《★gzdnuzak★》
Burnundan duman çıkan çoçuk. Hiddetle elini yumruk yapıp sıraya indirdi. "Kalk sıradan." Öfkeyle konuşurken ağzından çıkan kelimeleri tıslıyordu. Bir anda bütün sınıf kafasını çevirip arkaya baktı. Öyle bir bağırıyor ki başı boş sandığım okulda ki öğretmen rahatsız oldu. Kaşlarını kaldırarak bize doğru gelirken, aynı zamanda adımlarını temkinliydi.

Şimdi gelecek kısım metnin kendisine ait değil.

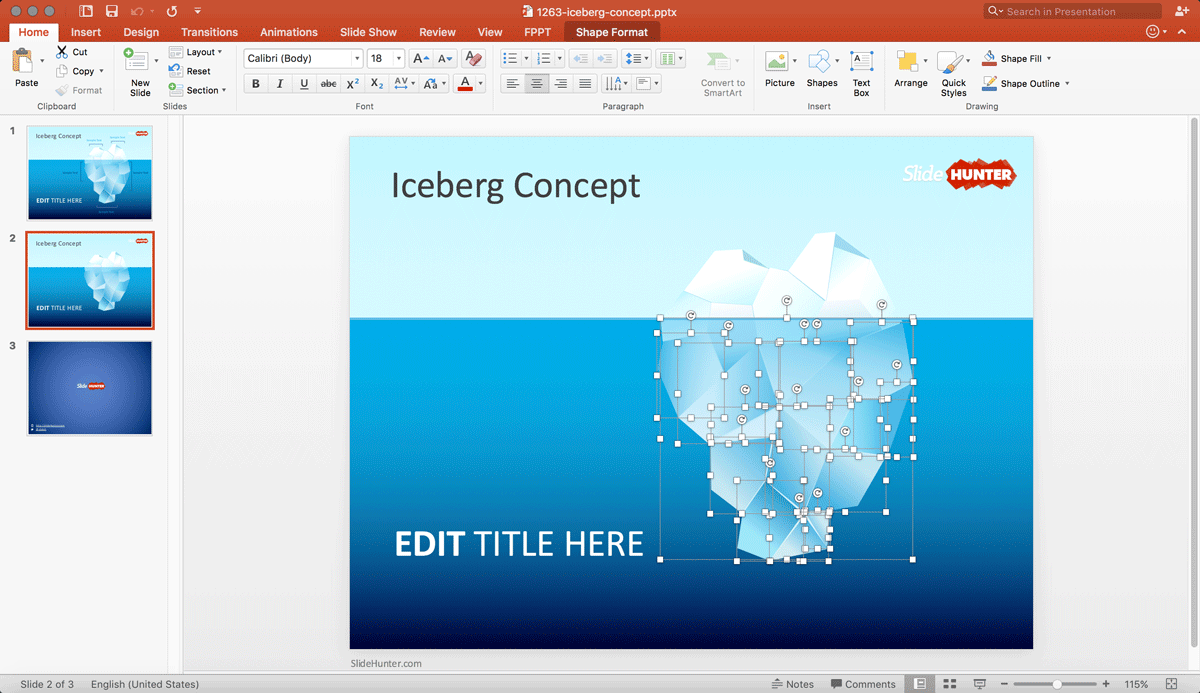Click the Increase Font Size icon
This screenshot has width=1200, height=693.
coord(419,58)
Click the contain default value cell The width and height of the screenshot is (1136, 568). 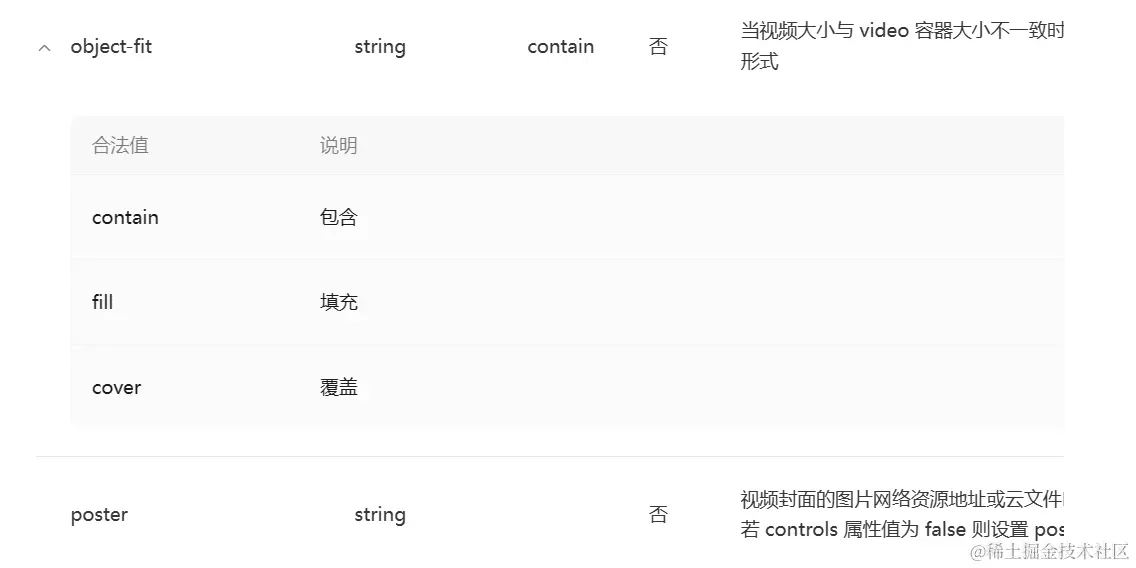[x=561, y=46]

"Tahtaya çıkın." Yaptığı vurgu tonlaması bir bayan öğretmen olarak çok ağır olmuştu. Korkum en üst safhada giderek artarken adını bilmediğim çocuk ayağa kalkarken kulağıma yaklaşıp, "Sen bittin kızım. " dedi fısıltı halinde. Bende ayağa kalktım. İlk geçit benim olduğu için ben önde çocuk arka da geldi. Hemen arkasında gelen öğretmen ise yürüdüğünde ayakkabılarından çıkan topuk sesi ölüm senfonisi olarak çalıyordu. Tahtaya çıktığımızda gözümle sınıfı taradım. Hepsi acıyan gözlerle bakarken bu sabah tanıştığım kız ise başını iki yana doğru salladı. "Ne istiyorsun hoca." Konuşan kişiyle kafamı sola çevirdim. Bu çocuğun derdi neydi?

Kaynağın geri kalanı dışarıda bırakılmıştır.